Tuesday, December 18, 2012

Tradition


I am intrigued by traditions.  I’m always interested in learning how they start, how they perpetuate, how they morph and how they die away or are replaced by new traditions.  Holidays are a particularly fun time to start new traditions or to cherish the old ones that have continued sometimes for generations.

Our first Christmas together as a married couple filled me with both excitement and a small degree of sadness.  My parents had sold the house I grew up in and I knew that year I would never again pull into my driveway to see the hand painted wooden manger scene on the front lawn or the tree glowing in the same window it had always stood throughout my entire life thus far.  The ceramic nativity my mom had hand painted years ago had crumbled into disuse and although I inherited my mom’s ceramic house display, there was nowhere in our small apartment to display them. That year I packed up a box of ornaments from my former home and brought them to my new home to be hung on my newlywed Christmas tree.

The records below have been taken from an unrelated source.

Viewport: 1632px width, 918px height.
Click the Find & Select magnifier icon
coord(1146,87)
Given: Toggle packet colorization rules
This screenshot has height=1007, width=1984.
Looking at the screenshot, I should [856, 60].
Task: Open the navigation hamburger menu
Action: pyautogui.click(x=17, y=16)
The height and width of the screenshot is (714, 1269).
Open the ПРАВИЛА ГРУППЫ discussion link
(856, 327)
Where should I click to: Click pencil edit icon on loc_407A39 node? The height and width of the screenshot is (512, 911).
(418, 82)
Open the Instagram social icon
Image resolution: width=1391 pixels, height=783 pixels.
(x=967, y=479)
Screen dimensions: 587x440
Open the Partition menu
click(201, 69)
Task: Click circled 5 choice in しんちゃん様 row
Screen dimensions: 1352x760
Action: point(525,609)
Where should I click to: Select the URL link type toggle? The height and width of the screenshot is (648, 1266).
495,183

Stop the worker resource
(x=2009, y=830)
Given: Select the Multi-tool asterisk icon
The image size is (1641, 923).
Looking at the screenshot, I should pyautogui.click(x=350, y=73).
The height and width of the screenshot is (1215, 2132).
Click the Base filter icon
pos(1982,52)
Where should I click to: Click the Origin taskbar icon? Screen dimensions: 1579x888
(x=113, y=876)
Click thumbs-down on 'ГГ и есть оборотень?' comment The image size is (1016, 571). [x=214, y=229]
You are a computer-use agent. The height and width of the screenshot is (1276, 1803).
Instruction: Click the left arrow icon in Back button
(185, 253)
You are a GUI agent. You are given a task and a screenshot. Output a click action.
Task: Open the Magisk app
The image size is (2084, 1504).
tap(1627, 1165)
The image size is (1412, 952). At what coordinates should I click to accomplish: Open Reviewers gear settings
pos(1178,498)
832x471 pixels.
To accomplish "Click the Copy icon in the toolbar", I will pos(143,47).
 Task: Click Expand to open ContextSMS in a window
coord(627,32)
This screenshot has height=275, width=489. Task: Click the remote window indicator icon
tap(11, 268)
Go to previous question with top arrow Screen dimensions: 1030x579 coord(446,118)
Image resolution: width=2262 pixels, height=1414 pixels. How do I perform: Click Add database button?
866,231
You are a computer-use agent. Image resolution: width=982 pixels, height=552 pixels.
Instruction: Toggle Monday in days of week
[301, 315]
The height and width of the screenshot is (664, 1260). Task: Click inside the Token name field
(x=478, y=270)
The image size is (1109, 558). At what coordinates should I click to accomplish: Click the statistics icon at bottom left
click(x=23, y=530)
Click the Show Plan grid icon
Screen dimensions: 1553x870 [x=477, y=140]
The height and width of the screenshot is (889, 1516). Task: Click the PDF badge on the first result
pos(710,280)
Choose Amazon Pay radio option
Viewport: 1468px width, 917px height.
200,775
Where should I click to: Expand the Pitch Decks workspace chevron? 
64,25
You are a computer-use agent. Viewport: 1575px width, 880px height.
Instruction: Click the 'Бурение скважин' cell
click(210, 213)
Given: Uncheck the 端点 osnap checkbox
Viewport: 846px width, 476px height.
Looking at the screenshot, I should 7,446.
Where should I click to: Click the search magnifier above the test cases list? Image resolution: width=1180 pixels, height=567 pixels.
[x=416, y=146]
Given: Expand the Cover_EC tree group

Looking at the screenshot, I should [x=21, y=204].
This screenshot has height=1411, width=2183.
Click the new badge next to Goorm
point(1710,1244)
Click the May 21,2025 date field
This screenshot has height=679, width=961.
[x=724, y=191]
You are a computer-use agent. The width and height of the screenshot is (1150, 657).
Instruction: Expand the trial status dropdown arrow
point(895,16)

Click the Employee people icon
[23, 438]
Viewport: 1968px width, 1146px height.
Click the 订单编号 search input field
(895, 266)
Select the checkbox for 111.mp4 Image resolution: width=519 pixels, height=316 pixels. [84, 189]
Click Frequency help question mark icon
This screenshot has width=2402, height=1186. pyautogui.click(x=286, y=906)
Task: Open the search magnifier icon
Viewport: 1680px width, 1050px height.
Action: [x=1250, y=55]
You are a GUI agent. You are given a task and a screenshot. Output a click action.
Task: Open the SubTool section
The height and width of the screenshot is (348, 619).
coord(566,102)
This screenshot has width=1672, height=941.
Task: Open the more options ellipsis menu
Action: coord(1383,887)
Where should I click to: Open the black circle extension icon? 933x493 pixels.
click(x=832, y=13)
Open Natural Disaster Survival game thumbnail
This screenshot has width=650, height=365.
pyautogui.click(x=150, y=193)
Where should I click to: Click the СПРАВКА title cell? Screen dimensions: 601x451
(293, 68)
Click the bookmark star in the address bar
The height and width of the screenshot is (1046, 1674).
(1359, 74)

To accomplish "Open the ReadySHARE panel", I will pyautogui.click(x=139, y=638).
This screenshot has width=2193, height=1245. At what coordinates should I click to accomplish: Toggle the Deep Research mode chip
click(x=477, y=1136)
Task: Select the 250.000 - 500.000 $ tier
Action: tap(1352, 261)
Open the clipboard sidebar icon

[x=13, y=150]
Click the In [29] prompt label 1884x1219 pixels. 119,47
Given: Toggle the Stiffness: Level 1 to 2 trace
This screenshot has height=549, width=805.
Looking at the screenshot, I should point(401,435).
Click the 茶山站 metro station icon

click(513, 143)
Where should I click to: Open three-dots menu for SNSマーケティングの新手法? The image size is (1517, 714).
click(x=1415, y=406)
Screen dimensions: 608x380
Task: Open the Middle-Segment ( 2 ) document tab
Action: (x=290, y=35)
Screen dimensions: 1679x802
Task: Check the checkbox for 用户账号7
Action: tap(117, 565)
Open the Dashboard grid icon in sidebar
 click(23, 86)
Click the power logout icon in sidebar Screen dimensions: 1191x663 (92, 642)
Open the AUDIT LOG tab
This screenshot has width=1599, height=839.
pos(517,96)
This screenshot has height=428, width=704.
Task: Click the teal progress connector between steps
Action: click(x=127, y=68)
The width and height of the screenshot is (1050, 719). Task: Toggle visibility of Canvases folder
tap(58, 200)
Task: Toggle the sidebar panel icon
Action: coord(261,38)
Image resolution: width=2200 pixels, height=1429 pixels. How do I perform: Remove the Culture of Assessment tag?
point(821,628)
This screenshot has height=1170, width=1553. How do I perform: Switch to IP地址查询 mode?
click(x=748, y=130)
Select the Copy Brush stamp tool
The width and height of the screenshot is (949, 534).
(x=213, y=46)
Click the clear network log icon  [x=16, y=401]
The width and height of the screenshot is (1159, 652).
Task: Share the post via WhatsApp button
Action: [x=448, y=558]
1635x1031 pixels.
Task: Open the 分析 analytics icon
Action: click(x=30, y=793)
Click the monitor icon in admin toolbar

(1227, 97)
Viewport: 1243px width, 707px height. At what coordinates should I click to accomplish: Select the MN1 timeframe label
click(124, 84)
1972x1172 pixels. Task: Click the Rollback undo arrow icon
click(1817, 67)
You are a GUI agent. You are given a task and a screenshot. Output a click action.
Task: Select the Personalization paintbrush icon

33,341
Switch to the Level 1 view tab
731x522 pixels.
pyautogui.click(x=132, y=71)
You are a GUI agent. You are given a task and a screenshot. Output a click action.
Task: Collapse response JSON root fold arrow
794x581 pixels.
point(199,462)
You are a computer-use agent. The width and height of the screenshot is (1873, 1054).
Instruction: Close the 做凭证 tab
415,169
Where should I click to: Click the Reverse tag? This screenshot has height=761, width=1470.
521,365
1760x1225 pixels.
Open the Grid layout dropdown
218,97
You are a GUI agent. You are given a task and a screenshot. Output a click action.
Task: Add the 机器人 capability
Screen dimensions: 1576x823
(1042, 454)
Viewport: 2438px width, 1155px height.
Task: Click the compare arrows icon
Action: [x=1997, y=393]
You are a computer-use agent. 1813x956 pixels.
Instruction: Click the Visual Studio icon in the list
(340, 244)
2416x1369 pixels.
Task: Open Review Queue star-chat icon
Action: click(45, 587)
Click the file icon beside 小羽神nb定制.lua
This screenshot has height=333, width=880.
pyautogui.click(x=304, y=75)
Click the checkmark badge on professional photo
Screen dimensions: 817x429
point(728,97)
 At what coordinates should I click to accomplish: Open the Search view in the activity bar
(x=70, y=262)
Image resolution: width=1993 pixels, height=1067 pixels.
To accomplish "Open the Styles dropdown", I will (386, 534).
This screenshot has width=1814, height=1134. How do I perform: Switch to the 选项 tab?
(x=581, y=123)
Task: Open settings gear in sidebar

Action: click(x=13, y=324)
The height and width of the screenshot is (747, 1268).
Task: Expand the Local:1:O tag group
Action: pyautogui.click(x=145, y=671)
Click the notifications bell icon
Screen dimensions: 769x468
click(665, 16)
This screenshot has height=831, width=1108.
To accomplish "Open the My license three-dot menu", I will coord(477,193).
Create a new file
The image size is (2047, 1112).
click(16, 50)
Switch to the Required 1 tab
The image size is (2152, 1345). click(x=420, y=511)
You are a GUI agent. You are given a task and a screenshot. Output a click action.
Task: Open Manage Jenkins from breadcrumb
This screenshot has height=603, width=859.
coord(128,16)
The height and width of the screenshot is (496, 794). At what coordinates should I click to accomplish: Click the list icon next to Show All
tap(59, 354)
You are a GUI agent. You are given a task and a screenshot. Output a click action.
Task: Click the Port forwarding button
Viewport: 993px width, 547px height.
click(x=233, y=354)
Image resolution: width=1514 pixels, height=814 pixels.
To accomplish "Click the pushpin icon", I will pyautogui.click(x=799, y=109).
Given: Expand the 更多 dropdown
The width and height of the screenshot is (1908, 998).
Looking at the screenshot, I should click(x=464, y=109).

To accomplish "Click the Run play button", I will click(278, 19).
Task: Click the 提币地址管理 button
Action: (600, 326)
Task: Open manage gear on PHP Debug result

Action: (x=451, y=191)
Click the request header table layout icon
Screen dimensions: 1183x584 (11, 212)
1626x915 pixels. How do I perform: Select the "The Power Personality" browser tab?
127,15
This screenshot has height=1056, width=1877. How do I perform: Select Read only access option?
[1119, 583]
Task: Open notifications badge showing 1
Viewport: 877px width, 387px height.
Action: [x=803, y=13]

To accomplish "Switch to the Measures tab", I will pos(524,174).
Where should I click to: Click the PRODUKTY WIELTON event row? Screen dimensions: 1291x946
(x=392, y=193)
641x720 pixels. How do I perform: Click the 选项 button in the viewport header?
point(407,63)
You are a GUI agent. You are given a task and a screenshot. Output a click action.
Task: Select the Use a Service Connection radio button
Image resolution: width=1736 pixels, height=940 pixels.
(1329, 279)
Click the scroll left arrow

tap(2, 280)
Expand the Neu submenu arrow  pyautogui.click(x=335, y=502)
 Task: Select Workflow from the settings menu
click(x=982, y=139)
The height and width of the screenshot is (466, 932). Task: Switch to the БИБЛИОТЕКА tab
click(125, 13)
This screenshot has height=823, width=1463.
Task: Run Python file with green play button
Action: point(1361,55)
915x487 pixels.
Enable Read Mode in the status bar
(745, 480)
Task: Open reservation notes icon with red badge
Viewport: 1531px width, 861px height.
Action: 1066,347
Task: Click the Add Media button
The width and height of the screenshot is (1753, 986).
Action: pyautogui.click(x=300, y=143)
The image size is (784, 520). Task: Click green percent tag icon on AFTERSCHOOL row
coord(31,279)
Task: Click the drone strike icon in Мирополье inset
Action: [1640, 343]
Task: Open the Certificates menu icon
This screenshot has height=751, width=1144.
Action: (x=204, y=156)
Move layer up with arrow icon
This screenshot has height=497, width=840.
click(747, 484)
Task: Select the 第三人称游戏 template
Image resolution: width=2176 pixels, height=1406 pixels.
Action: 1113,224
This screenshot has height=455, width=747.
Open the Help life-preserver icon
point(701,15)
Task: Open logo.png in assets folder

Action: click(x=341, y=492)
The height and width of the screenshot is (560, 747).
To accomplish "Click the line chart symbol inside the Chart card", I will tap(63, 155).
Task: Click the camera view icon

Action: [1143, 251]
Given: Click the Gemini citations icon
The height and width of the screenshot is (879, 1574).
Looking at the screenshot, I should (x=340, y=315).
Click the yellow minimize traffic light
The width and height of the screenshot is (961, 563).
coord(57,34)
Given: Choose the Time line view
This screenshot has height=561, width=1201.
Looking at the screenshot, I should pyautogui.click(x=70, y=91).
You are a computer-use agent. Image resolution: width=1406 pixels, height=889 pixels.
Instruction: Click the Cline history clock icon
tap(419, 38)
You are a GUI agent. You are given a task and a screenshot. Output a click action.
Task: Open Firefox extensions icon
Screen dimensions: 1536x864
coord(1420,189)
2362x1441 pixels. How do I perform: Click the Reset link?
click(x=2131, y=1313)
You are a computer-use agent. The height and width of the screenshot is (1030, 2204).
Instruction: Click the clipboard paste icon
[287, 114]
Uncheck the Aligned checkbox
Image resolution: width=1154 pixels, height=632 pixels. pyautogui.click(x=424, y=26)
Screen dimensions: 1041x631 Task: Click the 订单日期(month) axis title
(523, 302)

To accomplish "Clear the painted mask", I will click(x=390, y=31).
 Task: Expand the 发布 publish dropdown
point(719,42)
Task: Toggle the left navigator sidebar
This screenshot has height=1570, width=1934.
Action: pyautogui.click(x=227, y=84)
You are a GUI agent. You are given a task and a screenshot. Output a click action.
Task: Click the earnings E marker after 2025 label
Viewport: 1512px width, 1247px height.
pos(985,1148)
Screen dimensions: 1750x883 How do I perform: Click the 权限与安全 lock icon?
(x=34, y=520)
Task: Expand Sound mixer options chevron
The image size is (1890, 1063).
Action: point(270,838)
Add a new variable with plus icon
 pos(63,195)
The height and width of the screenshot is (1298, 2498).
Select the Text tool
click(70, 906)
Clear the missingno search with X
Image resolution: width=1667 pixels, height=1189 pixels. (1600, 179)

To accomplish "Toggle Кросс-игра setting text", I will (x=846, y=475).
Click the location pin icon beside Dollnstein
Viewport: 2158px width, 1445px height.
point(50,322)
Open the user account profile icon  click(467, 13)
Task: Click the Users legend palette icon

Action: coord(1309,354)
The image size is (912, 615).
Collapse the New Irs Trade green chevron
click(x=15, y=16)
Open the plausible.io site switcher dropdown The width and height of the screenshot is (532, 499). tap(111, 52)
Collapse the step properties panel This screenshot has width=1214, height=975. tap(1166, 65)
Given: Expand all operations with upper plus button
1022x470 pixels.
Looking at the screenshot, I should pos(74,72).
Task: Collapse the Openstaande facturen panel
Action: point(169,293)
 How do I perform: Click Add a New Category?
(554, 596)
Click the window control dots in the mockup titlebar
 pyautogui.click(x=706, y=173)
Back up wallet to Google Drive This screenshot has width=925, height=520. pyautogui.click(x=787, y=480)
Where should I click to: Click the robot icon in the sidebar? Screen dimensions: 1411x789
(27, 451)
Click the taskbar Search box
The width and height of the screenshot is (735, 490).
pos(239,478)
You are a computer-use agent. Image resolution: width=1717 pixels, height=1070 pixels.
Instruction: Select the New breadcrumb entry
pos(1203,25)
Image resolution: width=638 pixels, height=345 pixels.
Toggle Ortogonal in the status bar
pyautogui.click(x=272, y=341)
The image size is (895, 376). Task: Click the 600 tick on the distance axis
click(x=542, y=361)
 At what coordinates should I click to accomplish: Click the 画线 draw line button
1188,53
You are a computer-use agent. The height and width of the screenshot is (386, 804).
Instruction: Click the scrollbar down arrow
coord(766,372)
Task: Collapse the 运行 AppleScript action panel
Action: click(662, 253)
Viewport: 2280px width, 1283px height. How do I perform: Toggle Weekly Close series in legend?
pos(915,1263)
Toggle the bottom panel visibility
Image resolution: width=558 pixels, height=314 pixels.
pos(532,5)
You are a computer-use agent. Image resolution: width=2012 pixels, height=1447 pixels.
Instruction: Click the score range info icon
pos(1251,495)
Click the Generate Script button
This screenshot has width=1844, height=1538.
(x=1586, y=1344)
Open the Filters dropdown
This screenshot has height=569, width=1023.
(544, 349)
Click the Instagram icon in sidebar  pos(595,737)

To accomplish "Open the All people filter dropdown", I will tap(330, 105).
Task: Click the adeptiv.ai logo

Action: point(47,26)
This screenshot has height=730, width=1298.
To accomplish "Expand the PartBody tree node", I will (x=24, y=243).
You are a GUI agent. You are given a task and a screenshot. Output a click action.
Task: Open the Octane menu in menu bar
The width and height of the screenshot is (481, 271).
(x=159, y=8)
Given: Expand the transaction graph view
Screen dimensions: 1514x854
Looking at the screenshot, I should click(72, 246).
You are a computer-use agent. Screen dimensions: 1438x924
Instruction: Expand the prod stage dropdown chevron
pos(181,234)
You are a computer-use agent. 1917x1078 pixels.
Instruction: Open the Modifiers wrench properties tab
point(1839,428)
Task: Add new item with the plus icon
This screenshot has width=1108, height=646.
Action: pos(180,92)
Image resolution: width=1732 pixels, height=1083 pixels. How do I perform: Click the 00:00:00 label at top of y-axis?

That first year my husband and I decided that we preferred a real tree to an artificial one.  We were living in Pitman at the time and there was a little tree lot not too far from our apartment complex.  It seemed as good a place as any to pick up a tree and since it was close by we wouldn’t have to spend too much time driving with a tree strapped to the roof of our tiny Toyota Corolla.  After the always difficult task of selecting the perfect tree we decided we needed some sustenance before completing the next task of setting said tree up in our living room.  There was a Chinese restaurant close to the tree lot so for convenience sake we stopped there, had dinner and then went home to enjoy our very first Christmas tree as a married couple.  The next year we did the same.

The first Christmas after we moved from our apartment into our house (not near Pitman) we stared at each other blankly trying to figure out where we were going to get our tree now. We finally decided that since we were so comfortable with that little tree lot near our now former apartment we would take the drive there, purchase our tree and stop for Chinese food and so a tradition was born. Although we don’t reside near that particular Christmas tree lot we return each year, pick out our tree and reward ourselves with some yummy dinner afterward.  It is something we both look forward to and Christmas wouldn’t seem the same now if we did anything else, though like all traditions I am sure this too has the potential to morph, die away and/or be replaced by something new in the future.
We arrive at the lot.


So many trees.  They always look smaller at the lot and bigger in the house.

We found it! Our 2012 tree.

The tree gets a trim.

The Element makes driving the tree around a piece of cake.

Time to eat!

I have pad thai.

2012 Christmas Tree is complete.

Not only does Emma insist on hanging out under the tree, she insists on hanging out under the tree skirt.